» **WORK INSTRUCTIONS**:
1/ In the NG-RANSAC readme, what determines the final model?
2/ Retype the part of the NG-RANSAC readme that starts at "Training NG-RANSAC does" and ends at "ground truth annotation.".
3/ Continue the NG-RANSAC readme from the point where it stops.
--- start SELECTION ---
[go: up one dir, main page]

Skip to content

Neural-Guided RANSAC for Estimating Epipolar Geometry from Sparse Correspondences

License

Notifications You must be signed in to change notification settings

vislearn/ngransac

Repository files navigation

NG-RANSAC for Epipolar Geometry from Sparse Correspondences

Introduction

Neural-Guided RANSAC (NG-RANSAC) is a general method for fitting parametric models to a set of data points that might contain outliers and noise, i.e. it is a robust estimator. This code provides an implementation of NG-RANSAC for fitting epipolar geometry, i.e. a fundamental matrix or an essential matrix, to a set of sparse correspondences between a pair of images.

NG-RANSAC uses a neural network to predict a sampling probability for each data point (here: correspondence) which RANSAC uses for guided selection of minimal sets for computing model hypotheses. As in normal RANSAC, the inlier count determines the final model.

This repository includes a selection of pre-trained networks covering a few use cases of fitting epipolar geometry. We observed good generalization of these networks, but for best results you should train NG-RANSAC an your data, using your specific task, sparse features, matching strategy and so on.

Training NG-RANSAC does not require differentiability of the components in your model fitting pipeline, e.g. the minimal solver, refinement or the loss can all be non-differentiable. NG-RANSAC can even be trained self-supervised if you have data, but no ground truth annotation.

For more details, we kindly refer to the paper. You find a BibTeX reference of the paper at the end of this readme.

You find additional material, such as pointers to code for horizon line estimation and camera re-localization, on the NG-RANSAC project page.

Installation

NG-RANSAC is based on PyTorch, and includes a custom C++ extension which you have to compile and install (but it's easy).

NG-RANSAC requires the following python packages, and we tested it with the package version in brackets.

pytorch (1.2.0)
opencv (3.4.2)

You compile and install the C++ extension by executing:

cd ngransac
python setup.py install

Compilation requires access to OpenCV header files and libraries. If you are using Conda, the setup script will look for the OpenCV package in the current Conda environment. Otherwise (or if that fails), you have to set the OpenCV library directory and include directory yourself by editing the setup.py file.

If complilation succeeds, you can import ngransac in your python scripts. The extension provides three functions: ngransac.find_essential_mat(...), ngransac.find_fundamental_mat(...) and ngransac.gt_dist(...). Check our python scripts or the documentation in ngransac.cpp for reference how to use these functions.

Quick Start: Demo Script

The demo script ngransac_demo.py lets you visually compare RANSAC and NG-RANSAC on a pair of images. You can provide your own images, or use the example images of this respository. For NG-RANSAC, you can provide your own network if you trained one, or the demo script will load an appropriate pre-trained model.
--- end SELECTION ---
--- start RECORDED INFORMATION ---
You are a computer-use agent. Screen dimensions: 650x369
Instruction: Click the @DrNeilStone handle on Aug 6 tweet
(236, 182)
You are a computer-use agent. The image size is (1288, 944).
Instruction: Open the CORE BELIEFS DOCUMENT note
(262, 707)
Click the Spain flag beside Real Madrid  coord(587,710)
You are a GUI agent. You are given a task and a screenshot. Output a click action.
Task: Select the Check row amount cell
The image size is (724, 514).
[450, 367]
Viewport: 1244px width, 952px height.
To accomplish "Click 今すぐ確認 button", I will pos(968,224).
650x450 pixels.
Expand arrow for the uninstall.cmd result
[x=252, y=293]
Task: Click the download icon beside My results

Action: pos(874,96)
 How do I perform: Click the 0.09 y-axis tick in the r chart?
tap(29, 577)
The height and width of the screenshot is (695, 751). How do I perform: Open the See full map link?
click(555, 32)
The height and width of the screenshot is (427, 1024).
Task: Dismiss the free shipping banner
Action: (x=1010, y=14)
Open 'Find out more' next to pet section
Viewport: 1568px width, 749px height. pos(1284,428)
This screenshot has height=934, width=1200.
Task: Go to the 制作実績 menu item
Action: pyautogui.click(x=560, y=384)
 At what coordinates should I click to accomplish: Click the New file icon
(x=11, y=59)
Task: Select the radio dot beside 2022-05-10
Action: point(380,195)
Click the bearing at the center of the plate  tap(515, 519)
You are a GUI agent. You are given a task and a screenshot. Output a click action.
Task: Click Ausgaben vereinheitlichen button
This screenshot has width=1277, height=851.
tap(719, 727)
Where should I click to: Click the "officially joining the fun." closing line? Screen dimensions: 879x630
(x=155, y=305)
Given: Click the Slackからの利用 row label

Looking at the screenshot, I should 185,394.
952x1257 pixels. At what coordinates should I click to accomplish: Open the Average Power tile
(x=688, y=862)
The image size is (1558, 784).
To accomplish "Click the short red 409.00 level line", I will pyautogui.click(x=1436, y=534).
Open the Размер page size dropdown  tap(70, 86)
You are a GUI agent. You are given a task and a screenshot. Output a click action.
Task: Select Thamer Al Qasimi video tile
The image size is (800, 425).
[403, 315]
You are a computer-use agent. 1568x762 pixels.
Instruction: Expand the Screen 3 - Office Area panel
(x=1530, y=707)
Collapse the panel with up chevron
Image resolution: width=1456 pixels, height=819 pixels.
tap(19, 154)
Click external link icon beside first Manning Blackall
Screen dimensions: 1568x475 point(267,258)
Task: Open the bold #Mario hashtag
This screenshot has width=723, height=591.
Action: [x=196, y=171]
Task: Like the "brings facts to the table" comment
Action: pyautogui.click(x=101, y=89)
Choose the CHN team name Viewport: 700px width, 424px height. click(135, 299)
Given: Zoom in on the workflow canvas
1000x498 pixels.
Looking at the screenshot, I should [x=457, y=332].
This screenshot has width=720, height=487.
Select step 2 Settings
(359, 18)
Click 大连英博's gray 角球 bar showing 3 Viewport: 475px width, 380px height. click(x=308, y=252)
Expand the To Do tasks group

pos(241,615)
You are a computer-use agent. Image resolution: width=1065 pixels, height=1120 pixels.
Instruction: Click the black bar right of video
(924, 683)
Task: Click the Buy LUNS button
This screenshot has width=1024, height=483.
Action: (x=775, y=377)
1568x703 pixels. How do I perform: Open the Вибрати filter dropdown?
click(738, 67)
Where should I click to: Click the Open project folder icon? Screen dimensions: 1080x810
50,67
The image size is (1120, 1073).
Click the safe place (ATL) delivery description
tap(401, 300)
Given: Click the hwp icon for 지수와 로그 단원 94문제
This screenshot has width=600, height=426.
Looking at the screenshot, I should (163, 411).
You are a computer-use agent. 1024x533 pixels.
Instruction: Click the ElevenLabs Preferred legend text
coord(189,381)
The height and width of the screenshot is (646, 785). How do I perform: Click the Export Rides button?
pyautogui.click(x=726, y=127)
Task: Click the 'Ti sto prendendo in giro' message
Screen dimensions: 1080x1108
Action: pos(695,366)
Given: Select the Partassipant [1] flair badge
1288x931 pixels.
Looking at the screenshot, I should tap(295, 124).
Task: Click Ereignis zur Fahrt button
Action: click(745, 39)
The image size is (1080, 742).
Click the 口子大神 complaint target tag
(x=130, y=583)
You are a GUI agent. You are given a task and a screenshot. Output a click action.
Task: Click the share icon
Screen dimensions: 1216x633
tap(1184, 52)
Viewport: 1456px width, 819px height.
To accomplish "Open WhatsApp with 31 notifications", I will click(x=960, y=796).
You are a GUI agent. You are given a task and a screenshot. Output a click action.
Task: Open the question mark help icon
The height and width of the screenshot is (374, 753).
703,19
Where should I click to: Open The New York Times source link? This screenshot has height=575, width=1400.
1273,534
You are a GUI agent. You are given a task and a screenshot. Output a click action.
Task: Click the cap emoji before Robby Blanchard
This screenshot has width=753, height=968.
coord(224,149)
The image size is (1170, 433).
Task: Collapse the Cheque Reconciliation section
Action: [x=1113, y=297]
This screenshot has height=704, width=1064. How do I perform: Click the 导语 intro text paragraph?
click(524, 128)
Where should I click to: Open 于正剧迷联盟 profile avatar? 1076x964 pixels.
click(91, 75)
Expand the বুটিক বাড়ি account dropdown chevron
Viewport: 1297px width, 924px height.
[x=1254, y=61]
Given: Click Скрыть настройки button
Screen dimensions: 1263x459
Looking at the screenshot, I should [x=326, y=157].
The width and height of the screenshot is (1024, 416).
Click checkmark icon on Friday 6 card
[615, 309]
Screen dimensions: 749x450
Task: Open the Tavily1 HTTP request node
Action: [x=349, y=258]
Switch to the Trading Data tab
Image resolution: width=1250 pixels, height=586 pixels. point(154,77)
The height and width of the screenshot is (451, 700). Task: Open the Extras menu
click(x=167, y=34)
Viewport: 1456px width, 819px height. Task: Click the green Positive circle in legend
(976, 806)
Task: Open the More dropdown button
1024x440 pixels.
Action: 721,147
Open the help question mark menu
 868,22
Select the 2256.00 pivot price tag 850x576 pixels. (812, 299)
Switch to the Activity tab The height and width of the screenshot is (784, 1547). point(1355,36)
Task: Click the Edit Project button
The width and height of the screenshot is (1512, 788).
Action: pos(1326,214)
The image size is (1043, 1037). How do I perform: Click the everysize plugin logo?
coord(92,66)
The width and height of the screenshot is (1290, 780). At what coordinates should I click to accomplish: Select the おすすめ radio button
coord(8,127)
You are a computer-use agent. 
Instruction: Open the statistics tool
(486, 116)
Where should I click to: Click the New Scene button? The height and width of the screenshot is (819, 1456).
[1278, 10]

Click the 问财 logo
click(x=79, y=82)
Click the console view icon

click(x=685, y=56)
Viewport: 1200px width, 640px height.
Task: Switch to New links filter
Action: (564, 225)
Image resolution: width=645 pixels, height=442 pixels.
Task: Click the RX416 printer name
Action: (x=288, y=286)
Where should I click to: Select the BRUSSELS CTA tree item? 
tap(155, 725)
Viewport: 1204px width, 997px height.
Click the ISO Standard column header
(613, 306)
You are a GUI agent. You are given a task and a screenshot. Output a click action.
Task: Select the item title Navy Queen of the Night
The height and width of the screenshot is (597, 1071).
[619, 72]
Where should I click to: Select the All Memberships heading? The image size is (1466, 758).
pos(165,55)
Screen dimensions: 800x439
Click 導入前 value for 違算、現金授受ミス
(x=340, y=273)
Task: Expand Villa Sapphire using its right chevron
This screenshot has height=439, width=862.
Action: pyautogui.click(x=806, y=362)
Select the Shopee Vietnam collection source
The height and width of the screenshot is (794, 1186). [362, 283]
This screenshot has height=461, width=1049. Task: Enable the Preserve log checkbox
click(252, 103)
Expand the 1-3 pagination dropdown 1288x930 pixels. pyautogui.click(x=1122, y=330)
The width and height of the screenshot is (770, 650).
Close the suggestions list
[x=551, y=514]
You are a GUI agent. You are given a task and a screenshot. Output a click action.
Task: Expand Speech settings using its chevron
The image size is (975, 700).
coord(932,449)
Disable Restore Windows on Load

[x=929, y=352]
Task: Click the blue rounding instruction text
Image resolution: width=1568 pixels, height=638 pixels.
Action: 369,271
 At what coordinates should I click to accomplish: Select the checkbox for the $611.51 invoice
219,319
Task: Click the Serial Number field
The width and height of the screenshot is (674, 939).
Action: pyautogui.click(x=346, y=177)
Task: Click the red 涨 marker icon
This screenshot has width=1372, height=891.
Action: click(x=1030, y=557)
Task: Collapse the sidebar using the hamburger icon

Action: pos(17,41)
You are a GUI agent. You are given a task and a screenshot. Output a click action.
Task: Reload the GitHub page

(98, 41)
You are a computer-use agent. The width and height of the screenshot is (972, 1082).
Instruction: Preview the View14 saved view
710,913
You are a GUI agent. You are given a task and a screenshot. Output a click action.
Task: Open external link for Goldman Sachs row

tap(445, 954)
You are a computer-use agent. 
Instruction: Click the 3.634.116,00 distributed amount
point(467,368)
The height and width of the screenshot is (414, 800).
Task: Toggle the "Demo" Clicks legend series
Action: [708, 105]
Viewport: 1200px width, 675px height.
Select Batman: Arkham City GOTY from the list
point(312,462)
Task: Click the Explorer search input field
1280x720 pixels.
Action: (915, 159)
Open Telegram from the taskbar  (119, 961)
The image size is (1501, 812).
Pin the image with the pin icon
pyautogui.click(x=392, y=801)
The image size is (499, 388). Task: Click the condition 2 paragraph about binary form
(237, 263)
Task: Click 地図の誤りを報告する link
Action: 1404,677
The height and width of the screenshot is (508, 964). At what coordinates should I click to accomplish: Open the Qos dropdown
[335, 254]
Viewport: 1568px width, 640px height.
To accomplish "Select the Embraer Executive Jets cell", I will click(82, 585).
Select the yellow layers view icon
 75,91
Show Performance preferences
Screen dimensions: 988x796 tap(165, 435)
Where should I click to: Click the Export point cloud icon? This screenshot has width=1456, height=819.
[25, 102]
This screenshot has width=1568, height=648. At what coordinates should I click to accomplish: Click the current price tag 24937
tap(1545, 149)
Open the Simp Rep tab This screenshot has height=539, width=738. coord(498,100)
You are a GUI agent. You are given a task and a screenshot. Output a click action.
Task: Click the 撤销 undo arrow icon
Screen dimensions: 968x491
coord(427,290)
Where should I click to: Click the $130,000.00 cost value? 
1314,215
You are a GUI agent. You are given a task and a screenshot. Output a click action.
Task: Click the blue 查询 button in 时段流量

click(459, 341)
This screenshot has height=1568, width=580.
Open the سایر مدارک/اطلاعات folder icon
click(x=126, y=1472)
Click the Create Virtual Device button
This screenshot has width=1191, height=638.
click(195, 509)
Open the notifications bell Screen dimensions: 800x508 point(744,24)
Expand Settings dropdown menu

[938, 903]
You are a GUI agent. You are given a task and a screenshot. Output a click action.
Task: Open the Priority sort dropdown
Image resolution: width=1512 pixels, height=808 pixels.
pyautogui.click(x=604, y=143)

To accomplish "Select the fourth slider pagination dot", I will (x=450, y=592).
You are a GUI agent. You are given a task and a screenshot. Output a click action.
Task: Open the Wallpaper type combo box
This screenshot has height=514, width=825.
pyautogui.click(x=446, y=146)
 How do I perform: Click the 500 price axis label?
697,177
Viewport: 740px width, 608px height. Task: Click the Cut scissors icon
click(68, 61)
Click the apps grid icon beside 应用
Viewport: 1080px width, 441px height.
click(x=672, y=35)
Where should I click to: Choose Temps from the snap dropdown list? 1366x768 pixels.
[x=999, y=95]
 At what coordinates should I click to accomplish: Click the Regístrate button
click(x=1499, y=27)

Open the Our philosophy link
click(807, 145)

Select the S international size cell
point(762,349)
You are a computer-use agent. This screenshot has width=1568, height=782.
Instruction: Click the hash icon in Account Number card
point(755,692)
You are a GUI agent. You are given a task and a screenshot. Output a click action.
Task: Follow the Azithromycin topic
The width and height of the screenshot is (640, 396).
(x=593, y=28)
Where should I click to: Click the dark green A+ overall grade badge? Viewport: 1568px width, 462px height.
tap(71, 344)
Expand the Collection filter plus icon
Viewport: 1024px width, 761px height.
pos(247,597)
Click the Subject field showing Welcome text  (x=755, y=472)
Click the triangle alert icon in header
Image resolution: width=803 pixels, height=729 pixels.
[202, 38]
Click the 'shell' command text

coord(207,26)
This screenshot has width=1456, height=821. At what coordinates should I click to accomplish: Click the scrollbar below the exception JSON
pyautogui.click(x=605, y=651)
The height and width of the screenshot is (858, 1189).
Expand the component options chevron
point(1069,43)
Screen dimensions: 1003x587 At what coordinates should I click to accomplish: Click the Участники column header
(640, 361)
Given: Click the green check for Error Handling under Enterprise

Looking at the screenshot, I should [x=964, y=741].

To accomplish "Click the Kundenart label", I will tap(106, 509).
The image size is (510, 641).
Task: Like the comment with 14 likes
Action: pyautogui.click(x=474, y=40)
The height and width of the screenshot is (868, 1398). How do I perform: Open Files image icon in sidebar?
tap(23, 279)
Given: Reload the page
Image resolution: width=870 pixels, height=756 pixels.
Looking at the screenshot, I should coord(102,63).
--- end RECORDED INFORMATION ---
» **RESPONSES TO THE EXERCISE**:
1/ The inlier count determines the final model, as in normal RANSAC.

2/
Training NG-RANSAC does not require differentiability of the components in your model fitting pipeline, e.g. the minimal solver, refinement or the loss can all be non-differentiable. NG-RANSAC can even be trained self-supervised if you have data, but no ground truth annotation.

3/
To run the demo with standard settings, call:

python ngransac_demo.py -img1 images/demo1.jpg -fl1 900 -img2 images/demo2.jpg -fl2 900

where fl stands for focal length. This will extract 2000 SIFT features per image, do a nearest neighbour matching, and run NG-RANSAC with a pre-trained model to fit an essential matrix. It will also run OpenCV RANSAC for comparison. The script stores a visualization of the result as demo.png:

The top part shows the inliers of the model found by OpenCV RANSAC (green), the bottom part shows the inliers of the model found by NG-RANSAC (blue).

Execute python ngransac_demo.py -h to see all parameter options you can play around with. Another example:

python ngransac_demo.py -img1 images/demo1.jpg -img2 images/demo2.jpg -orb -nf -1 -r 0.8 -fmat -t 1

This will extract an unrestricted number of ORB features, filters feature matches with Lowe's ratio criterion using a threshold of 0.8, and runs NG-RANSAC to fit a fundamental matrix using an inlier threshold of 1px.

The demo script is a good reference to understand how to prepare data as input for NG-RANSAC, starting from the raw images.

Code Structure

This repository contains:


images/ -- folder contains some images for the demo script
models/ -- folder contains a selection of pre-trained models
ngransac/ -- folder contains the NG-RANSAC C++ extension

ngransac_demo.py -- demo to execute NG-RANSAC for a pair of images
demo.png -- example output of ngransac_demo.py

ngransac_train_e2e.py -- training NG-RANSAC end-to-end (according to Eq. 4 of the paper)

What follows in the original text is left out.